*** Information provided ***
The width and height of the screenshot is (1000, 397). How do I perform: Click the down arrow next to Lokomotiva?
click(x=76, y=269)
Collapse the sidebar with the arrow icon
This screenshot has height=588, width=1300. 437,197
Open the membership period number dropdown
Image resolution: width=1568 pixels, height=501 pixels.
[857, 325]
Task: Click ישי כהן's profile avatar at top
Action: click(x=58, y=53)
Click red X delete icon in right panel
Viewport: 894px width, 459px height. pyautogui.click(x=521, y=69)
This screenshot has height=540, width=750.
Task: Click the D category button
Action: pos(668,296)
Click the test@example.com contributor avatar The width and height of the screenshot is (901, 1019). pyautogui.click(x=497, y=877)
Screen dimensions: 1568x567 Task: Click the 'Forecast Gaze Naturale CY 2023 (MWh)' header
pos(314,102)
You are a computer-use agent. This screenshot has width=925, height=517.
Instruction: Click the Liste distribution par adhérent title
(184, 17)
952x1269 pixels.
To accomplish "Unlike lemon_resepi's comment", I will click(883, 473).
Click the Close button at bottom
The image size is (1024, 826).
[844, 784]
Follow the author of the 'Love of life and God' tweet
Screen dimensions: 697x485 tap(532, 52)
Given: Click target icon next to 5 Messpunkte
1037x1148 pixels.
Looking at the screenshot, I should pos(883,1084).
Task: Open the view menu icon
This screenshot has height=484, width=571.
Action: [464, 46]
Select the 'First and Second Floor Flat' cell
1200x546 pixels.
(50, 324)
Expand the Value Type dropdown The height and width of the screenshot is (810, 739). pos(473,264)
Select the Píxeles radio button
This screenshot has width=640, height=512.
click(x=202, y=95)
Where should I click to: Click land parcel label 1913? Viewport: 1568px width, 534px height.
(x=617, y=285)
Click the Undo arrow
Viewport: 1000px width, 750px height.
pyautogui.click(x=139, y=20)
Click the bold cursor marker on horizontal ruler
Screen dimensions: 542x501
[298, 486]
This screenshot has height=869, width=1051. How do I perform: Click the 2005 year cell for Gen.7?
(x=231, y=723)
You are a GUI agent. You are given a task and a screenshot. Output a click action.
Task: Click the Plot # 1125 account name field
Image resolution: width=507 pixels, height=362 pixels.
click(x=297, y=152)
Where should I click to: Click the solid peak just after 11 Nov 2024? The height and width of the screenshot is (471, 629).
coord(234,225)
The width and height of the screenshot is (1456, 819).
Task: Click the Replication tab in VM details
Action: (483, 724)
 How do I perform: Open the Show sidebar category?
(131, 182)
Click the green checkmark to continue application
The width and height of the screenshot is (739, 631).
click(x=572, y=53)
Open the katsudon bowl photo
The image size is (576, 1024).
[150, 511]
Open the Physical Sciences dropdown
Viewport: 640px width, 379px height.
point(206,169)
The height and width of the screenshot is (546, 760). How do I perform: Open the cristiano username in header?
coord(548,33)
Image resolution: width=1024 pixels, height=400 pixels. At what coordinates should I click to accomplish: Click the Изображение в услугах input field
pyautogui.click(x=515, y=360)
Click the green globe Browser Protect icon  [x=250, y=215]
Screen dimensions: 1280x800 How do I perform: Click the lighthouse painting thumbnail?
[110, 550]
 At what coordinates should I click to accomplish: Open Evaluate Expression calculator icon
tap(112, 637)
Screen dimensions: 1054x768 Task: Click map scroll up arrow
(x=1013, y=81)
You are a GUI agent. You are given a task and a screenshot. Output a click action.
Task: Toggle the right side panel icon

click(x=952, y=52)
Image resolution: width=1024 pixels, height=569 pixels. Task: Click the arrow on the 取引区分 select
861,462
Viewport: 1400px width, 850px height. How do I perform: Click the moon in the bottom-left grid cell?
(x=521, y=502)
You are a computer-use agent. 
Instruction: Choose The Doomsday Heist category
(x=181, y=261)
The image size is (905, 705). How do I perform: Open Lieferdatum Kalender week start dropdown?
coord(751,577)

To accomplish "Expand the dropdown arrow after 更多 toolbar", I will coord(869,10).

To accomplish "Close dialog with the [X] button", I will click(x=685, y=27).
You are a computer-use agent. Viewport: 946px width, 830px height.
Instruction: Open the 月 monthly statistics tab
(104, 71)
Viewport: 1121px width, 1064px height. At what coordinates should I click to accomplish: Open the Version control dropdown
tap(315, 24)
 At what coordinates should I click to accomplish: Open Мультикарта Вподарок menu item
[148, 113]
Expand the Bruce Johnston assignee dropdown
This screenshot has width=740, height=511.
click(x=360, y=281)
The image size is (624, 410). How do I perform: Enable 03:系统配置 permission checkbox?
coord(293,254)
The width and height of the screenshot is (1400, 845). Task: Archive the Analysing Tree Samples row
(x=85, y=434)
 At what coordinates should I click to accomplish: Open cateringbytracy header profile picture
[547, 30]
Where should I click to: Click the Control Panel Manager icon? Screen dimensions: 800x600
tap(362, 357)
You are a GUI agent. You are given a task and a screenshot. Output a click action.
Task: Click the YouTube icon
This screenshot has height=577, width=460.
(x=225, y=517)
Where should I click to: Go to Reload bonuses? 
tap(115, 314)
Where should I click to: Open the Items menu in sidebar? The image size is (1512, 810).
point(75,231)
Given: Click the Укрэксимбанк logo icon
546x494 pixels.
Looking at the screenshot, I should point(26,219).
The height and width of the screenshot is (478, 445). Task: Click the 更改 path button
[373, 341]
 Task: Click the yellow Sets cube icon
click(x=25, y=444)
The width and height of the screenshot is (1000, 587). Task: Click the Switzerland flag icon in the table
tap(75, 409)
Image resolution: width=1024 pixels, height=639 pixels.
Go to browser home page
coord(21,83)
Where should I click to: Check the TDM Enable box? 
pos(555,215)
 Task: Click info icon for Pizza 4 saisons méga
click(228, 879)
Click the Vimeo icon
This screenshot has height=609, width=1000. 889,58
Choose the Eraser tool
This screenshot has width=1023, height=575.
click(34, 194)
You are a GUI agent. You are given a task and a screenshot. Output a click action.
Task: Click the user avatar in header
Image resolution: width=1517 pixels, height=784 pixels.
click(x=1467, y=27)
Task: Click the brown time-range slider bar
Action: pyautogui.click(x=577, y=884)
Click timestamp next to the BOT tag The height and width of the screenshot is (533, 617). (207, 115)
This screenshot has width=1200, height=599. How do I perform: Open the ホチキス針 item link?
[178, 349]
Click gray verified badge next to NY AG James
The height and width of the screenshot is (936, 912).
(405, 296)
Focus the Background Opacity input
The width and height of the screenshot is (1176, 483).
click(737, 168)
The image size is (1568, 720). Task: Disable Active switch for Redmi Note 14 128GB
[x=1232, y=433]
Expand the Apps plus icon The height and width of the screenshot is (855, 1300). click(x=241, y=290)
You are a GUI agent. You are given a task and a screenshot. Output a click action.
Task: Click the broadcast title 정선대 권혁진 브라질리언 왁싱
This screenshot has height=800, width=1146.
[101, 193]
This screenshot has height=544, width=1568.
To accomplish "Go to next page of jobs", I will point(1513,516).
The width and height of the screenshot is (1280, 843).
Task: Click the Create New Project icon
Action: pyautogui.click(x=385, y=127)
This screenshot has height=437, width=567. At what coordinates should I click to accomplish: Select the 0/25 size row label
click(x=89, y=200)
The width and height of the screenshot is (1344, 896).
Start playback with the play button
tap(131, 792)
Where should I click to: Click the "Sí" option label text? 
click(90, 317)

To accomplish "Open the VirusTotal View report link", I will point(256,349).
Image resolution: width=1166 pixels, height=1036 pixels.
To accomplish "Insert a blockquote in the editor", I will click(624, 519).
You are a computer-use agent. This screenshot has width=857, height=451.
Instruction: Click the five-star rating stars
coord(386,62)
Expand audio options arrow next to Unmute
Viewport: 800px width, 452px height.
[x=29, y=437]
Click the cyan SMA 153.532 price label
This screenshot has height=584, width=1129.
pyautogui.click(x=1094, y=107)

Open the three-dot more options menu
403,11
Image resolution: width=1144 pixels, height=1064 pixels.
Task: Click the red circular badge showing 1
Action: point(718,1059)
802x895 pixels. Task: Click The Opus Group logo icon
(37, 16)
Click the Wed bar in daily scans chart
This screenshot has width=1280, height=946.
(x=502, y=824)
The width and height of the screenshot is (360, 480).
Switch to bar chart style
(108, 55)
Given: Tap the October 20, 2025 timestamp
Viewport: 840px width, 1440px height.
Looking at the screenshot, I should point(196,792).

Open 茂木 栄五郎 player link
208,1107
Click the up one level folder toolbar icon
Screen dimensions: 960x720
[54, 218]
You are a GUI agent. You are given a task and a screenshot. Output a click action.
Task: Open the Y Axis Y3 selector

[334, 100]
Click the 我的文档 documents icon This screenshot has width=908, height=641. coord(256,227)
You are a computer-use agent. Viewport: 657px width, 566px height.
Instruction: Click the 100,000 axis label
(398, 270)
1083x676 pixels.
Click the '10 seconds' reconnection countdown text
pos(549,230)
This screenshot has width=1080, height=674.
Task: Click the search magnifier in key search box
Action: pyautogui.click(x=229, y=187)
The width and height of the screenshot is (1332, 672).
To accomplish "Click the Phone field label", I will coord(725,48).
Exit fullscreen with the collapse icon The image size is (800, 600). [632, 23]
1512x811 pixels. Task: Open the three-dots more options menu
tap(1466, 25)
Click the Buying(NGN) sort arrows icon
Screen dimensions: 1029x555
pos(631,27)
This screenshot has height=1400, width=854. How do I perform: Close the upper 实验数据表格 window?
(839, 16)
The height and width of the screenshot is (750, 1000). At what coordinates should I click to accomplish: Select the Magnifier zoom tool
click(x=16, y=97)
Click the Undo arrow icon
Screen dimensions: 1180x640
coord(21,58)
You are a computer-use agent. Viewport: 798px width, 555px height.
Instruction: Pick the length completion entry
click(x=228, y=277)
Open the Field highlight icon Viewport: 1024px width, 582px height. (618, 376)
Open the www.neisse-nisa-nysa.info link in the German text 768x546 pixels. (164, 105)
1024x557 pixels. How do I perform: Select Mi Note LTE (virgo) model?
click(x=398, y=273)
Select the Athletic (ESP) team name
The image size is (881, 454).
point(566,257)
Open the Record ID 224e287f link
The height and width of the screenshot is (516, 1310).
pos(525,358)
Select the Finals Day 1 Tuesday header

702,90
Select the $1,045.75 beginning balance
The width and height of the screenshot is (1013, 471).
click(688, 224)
*** End of Information provided ***
Assignment —
Copy range, inclusive: the line holding "Switch to bar chart style" to the line holding "Click the 我的文档". Reproduce exactly those lines of the records above and no others.

Solved problem —
Switch to bar chart style
(108, 55)
Given: Tap the October 20, 2025 timestamp
Viewport: 840px width, 1440px height.
Looking at the screenshot, I should point(196,792).

Open 茂木 栄五郎 player link
208,1107
Click the up one level folder toolbar icon
Screen dimensions: 960x720
[54, 218]
You are a GUI agent. You are given a task and a screenshot. Output a click action.
Task: Open the Y Axis Y3 selector

[334, 100]
Click the 我的文档 documents icon This screenshot has width=908, height=641. coord(256,227)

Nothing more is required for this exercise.